The Canadian Journal of Arthropod Identification and cost-effective identification of North American arthropods
“… in the ideal world any insect should be as readily identifiable as lady beetles and butterflies are today. Identification costs would be uniformly low if, for example, there was a central web site with links to user-friendly, richly illustrated, authoritative, regional keys for all adequately known insects. Instead of asking what it should cost to have individual insect species identified again and again, we should be addressing the costs of developing the tools needed to make those individual identifications simple and accurate.” (Marshall, 2003. The real costs of insect identification. Newsletter of the Biological Survey of Canada (Terrestrial Arthropods) 22(1): 15-18.
Although most of the World’s arthropod species remain undescribed and thus unidentifiable, generations of arthropod taxonomists have done a relatively thorough job of documenting the North American fauna. Most arthropod species of at least eastern North America, and virtually all North American members of larger and better known arthropod taxa, have been formally described and named. Despite this relatively advanced state of taxonomic knowledge, most North American arthropods remain functionally unidentifiable except by specialists equipped with libraries, reference collections, and specialized tools. This gap between the completion of a taxonomic infrastructure and its translation into a generally available form is a historical artifact reflecting the cost and difficulty of generating widely accessible identification tools in a pre-digital era. Up until very recently relatively few taxonomists were in a position to produce and reproduce adequate images of all the taxa and characters included in their descriptions and keys. Furthermore, relatively few of those taxonomists able to assemble adequate image libraries could afford to publish them. Inclusion of even a few color images in printed publications was (and is) prohibitively expensive and would in any case be available only to a relatively select readership.

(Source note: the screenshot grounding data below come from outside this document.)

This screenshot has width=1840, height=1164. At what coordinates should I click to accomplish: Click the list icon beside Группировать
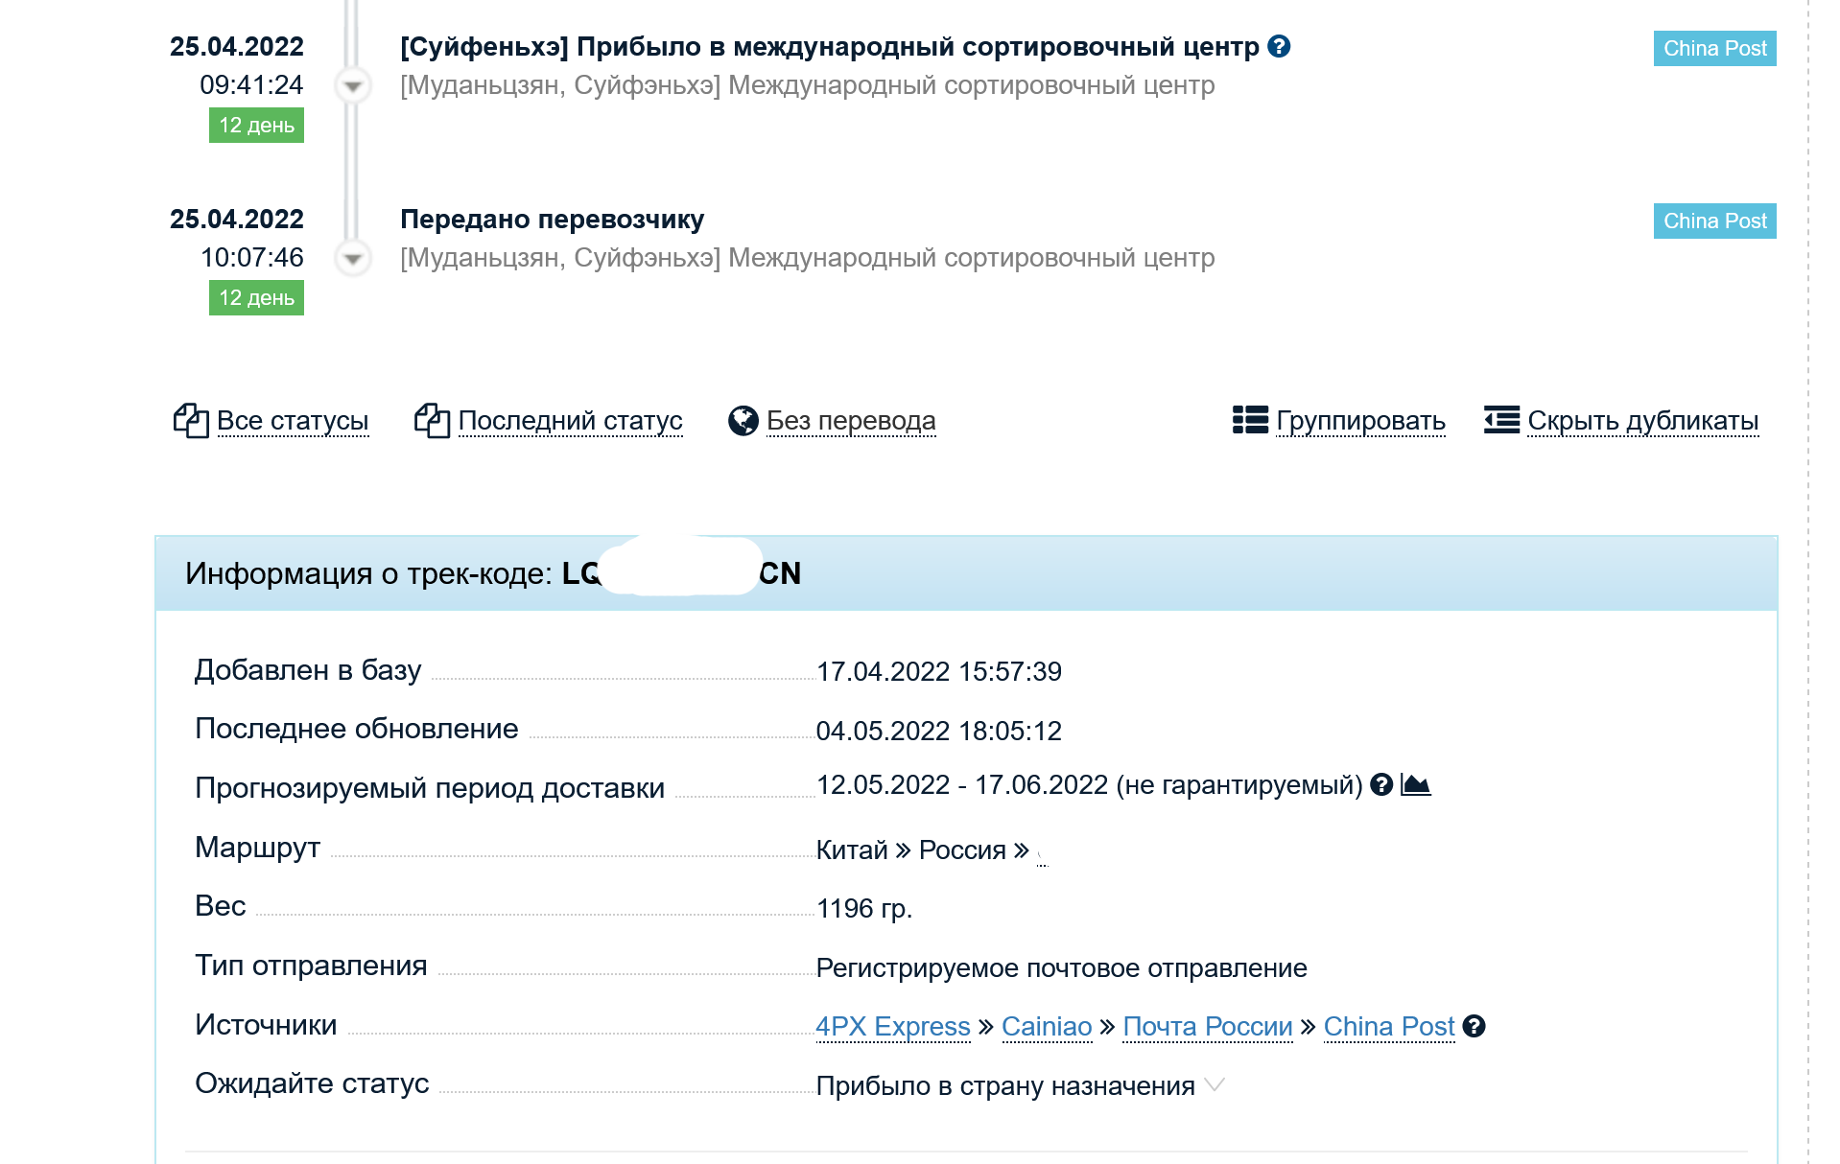(1250, 420)
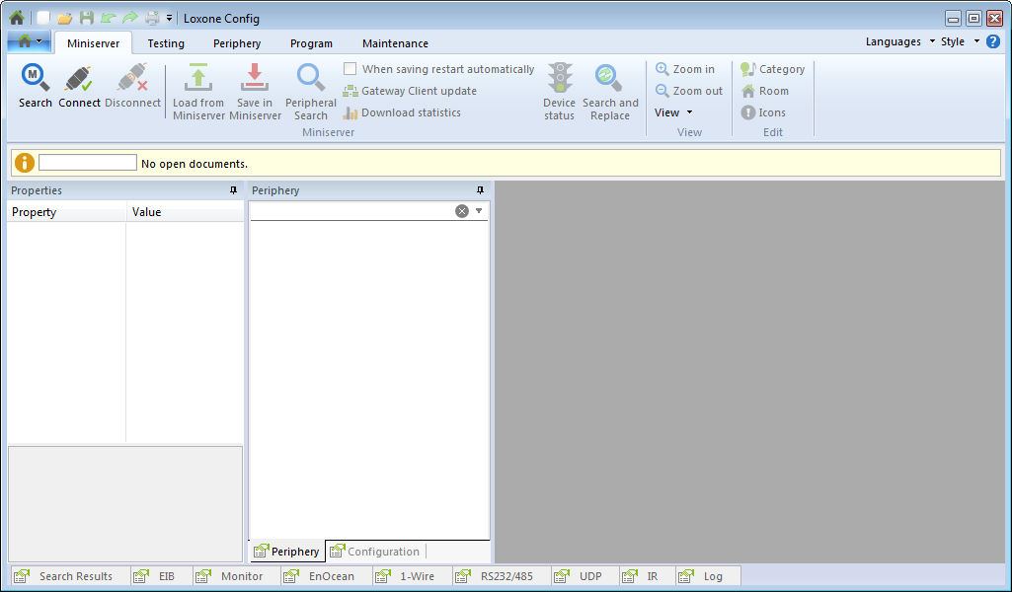Start a Peripheral Search

(x=310, y=89)

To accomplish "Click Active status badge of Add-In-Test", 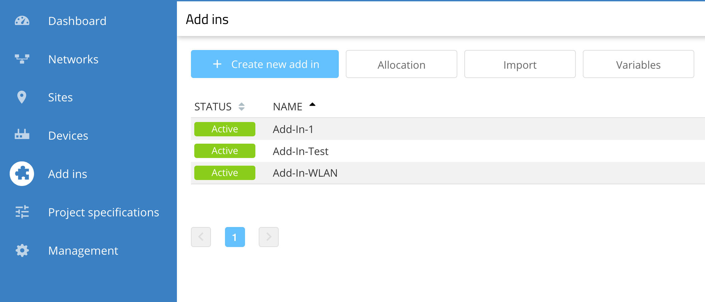I will 225,151.
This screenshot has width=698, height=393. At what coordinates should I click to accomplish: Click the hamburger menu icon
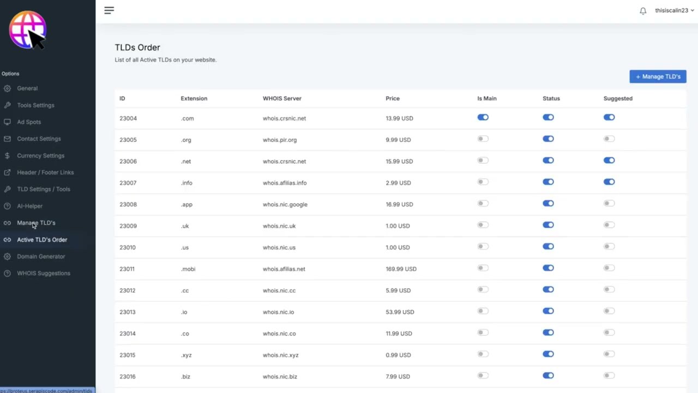pyautogui.click(x=109, y=10)
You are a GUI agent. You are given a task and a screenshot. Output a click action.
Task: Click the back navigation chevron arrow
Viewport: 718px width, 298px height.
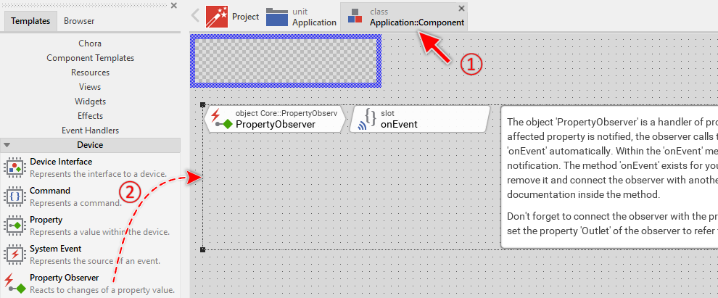(x=195, y=15)
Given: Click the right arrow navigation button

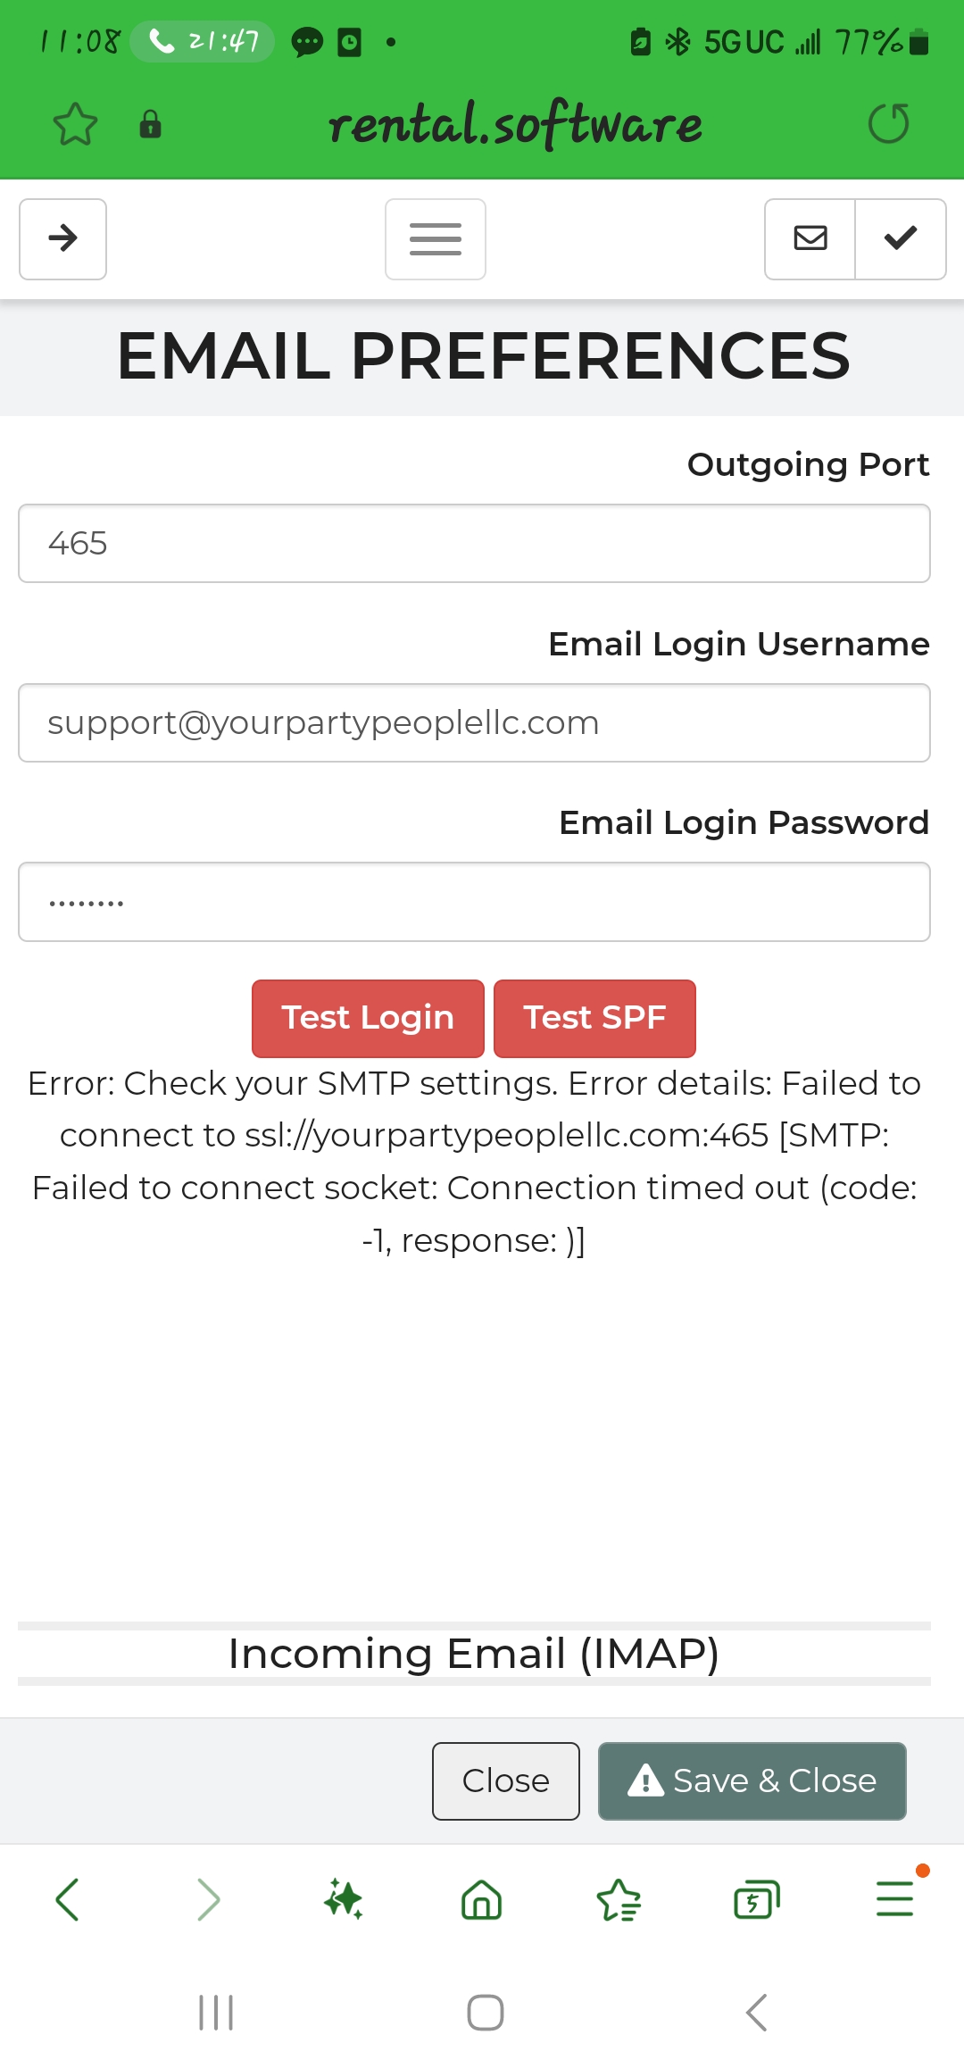Looking at the screenshot, I should [63, 238].
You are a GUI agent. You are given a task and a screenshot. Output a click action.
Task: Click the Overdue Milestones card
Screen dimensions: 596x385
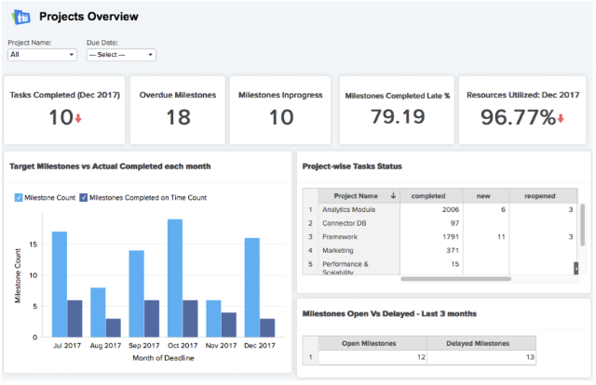point(178,110)
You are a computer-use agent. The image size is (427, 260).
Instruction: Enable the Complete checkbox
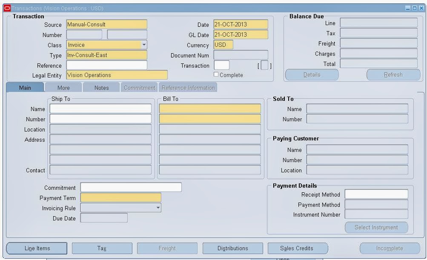pyautogui.click(x=216, y=74)
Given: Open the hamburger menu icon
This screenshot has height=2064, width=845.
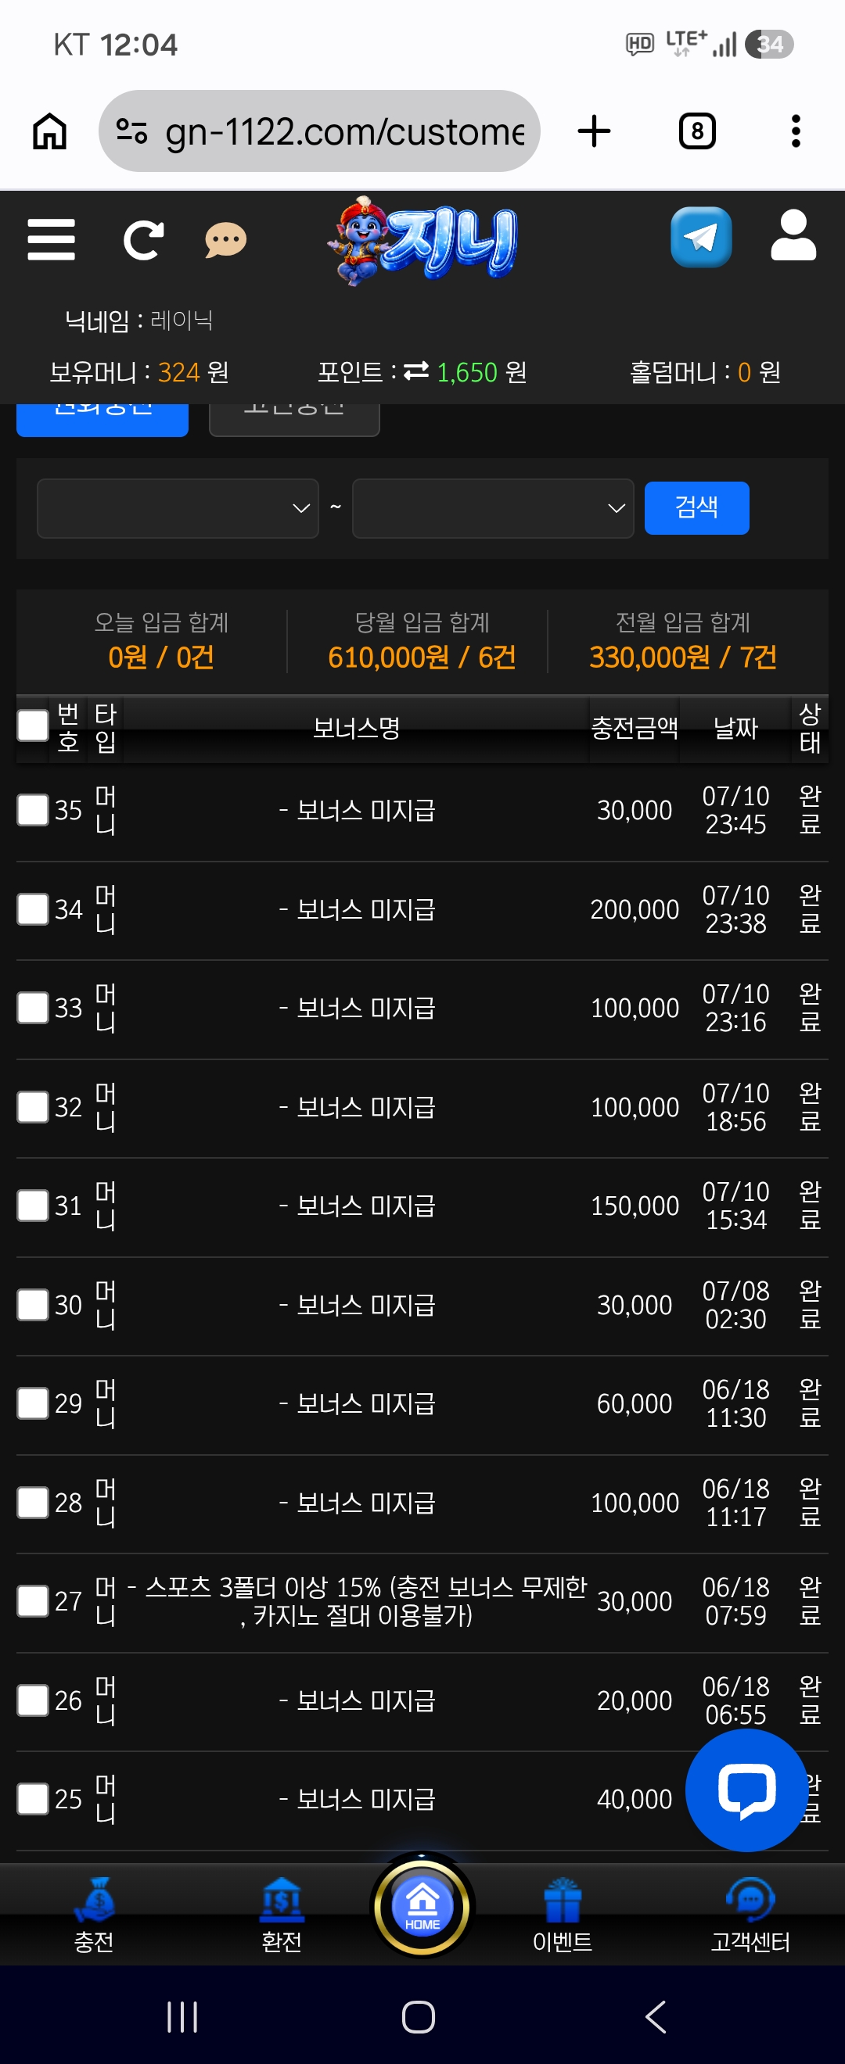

This situation has changed abruptly over the past few years. Digital photography, even of small structures and specimens, is easy to master and relatively inexpensive. More importantly, the Web now provides a vehicle for efficient, swift and inexpensive distribution of image-rich products to a much wider audience than could ever be reached with print publications. Newly published taxonomies, especially those appearing in digitally distributed journals, such as Zootaxa, promise to be much more accessible and user-friendly than paper taxonomic publications of the past. In fact, just as no taxonomic revision of the past few decades was complete without the inclusion of a dichotomous key, no major taxonomic treatment today should be considered complete without the inclusion of, or parallel web posting of, a comprehensively illustrated digital key. CJAI welcomes the publication of such keys based on new taxonomic work, but relatively few newly published taxonomies deal primarily with the well-known North American fauna. The important task of rendering the North American arthropod fauna identifiable demands a return to past taxonomies, and those with the necessary specialized taxonomic expertise now face both a responsibility and a great opportunity to “complete” that past taxonomic work by making previously named species accessible through web publication of reviews including photographically enhanced digital keys.
The papers published in CJAI so far demonstrate that this approach can remove the “taxonomic impediment” to the identification of most previously described species, while at the same time flagging and circumscribing problems that still need to be resolved, such as cryptic species complexes or undescribed species. Most, if not all, taxonomists have invested large parts of their professional lives familiarizing themselves with their chosen taxa, and most can easily identify species that fall into their areas of expertise. This expertise can now be easily translated into identification tools for others, and every North American arthropod taxonomist should be availing themselves of this opportunity.
The Canadian Journal of Arthropod Identification is a fully refereed journal and it is now developing into a significant source of expert-authored taxonomic reviews and associated digital identification tools. It is becoming a cost-effective and universally available tool for rapid arthropod identification, meeting user demand while providing authors with a unique opportunity to contribute to a growing body of digital identification tools by sharing their regional taxonomic expertise. We need your help to make the CJAI a major source of authoritative reviews and keys to a wide range of arthropods from North America and beyond.